Identify Galaxies Using the Deep Learning Reference Stack
This article describes how users can detect and classify galaxies by their morphology using image processing and computer vision algorithms. We used data from the Sloan Digital Sky Survey and galaxy classification from the Galaxy Zoo project, along with the Deep Learning Reference Stack, a stack designed to be highly optimized and performant with Intel® Xeon® processors.
Data in science is always evolving and growing, and in the astronomy field it happens at an impressive pace. With technology improvements, new detectors, and better optics and instruments, Terabytes of information are available to study the universe.
The data available helps researchers ask important questions, solve problems, give support to hypotheses, and even prove theories. However, researchers must first process the data, make calculations, filter, sort, convert, and perform other operations which require computer processing. This process can become challenging and time consuming, making it important to have tools which make this task easier and faster to accomplish.
In astronomy, morphology is the study of the structural properties of galaxies. Galaxies exhibit certain characteristics or peculiarities. Features such as disk shapes, bulges, or bars for instance, give context to classifications. There are many classifications in use -- one example is the Hubble Classification. The morphology of a galaxy tells us about its evolution in time. Given the huge number of celestial objects to classify in the sky, it is necessary to find methods that make this a faster and an automated task. Many efforts have been made to accomplish such a task, involving the community with projects like Galaxy Zoo (Linott et al. 2008) in which project volunteers were asked to classify galaxy images gathered from the Sloan Digital Sky Survey (SDSS) into the following categories: elliptical, clockwise, anticlockwise, spiral, edge-on, star/don’t know, or merger.
The Open Source community contains solutions for many problems, which sometimes present extra challenges when attempting to configure and install in a system since they contain incomplete code or documentation, for example. This article presents an example solution for a particular use case, allowing users to focus on specific tasks such as proper model training and tuning, and get results faster using the Deep Learning Reference Stack.
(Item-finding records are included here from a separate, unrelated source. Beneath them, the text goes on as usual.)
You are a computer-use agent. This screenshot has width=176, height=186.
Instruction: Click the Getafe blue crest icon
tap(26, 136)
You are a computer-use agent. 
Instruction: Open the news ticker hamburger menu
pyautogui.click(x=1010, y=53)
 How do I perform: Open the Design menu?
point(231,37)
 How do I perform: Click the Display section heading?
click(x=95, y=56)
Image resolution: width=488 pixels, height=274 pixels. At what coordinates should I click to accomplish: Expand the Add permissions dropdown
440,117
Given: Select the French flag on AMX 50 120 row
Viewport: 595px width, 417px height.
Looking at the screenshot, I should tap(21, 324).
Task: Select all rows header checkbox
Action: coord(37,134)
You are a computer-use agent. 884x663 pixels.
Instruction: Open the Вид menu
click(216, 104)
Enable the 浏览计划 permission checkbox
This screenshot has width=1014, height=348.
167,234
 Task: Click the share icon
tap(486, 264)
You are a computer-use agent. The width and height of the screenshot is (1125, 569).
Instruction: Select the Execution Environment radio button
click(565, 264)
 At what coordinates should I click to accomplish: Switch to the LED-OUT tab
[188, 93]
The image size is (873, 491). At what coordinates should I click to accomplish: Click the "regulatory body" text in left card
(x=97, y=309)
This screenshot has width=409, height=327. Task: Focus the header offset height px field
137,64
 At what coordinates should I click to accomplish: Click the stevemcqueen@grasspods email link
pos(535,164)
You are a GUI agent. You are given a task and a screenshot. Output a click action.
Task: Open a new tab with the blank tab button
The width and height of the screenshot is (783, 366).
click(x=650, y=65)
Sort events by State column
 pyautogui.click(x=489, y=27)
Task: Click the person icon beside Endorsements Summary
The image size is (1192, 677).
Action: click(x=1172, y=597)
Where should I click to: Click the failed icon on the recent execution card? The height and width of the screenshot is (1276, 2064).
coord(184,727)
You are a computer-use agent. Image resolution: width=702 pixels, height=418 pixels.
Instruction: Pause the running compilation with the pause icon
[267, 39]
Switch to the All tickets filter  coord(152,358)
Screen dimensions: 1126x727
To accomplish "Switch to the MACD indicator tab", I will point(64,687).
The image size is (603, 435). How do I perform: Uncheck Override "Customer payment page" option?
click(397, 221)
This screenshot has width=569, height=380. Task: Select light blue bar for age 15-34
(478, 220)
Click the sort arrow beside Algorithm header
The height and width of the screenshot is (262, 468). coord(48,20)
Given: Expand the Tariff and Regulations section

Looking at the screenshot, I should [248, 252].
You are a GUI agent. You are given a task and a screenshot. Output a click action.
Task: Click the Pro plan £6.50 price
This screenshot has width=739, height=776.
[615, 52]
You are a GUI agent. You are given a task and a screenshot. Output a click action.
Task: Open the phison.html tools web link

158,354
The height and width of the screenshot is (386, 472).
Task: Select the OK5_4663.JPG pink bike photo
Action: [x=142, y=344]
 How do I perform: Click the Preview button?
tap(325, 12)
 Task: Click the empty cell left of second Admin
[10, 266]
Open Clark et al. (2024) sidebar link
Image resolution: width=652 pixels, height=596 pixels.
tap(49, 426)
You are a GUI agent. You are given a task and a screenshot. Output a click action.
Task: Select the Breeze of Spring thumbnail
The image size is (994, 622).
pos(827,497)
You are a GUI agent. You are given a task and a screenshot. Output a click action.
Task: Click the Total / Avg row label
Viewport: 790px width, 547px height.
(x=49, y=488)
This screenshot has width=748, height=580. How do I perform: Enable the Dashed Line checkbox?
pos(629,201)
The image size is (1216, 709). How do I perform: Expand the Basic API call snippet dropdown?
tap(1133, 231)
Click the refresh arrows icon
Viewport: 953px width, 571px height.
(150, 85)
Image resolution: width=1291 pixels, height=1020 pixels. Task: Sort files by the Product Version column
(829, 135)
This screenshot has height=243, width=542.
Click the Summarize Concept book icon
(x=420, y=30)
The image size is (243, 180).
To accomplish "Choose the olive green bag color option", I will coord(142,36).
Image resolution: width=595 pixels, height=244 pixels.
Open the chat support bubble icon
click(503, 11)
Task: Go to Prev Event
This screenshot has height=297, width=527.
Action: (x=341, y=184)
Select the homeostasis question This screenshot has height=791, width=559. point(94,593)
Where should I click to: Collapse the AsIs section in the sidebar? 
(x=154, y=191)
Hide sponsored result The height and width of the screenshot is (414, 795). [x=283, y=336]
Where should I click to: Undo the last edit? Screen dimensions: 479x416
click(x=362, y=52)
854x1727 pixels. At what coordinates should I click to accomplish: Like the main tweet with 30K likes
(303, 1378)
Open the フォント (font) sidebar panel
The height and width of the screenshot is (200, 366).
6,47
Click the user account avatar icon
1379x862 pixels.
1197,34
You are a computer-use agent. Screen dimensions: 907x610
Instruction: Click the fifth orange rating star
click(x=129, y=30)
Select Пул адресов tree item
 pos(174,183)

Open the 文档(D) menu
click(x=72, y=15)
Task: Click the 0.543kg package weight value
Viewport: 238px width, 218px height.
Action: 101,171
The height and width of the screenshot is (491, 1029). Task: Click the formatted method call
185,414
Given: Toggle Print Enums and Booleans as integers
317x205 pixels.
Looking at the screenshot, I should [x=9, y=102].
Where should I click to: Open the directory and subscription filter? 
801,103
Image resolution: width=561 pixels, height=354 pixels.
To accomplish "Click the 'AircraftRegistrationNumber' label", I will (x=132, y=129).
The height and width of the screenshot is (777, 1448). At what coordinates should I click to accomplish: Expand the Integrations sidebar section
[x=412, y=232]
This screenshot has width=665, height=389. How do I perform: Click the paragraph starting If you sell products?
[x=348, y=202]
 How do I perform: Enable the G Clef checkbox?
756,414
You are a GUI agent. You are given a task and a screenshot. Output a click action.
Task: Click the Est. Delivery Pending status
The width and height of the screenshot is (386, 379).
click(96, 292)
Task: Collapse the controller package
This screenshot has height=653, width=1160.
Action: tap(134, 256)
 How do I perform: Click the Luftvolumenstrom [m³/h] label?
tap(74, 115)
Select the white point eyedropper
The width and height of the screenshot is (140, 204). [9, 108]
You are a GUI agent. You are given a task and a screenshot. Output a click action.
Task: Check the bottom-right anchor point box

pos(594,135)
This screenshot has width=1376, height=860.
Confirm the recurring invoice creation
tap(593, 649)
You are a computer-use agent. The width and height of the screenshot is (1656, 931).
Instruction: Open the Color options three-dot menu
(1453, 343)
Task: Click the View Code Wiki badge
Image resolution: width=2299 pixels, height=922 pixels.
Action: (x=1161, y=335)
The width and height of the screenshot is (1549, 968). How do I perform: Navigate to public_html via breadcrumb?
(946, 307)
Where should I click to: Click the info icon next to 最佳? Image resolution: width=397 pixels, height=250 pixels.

The Deep Learning Reference Stack has the following key features:
- Deep Learning (DL) framework installed and optimized for Intel platforms.
- Supports both PyTorch* and TensorFlow* frameworks.
- Containerized solution that is host OS agnostic.
- Compatible with cloud platforms.
The initiative is focused on delivering an end-to-end user experience for customers across multiple segments from cloud to edge by fully utilizing and exposing key value-added/high-demand Intel platform features from hardware up through the application. Our goal for this use case is to provide the scientific community with an example of how to get benefits of Intel hardware using Intel optimized software.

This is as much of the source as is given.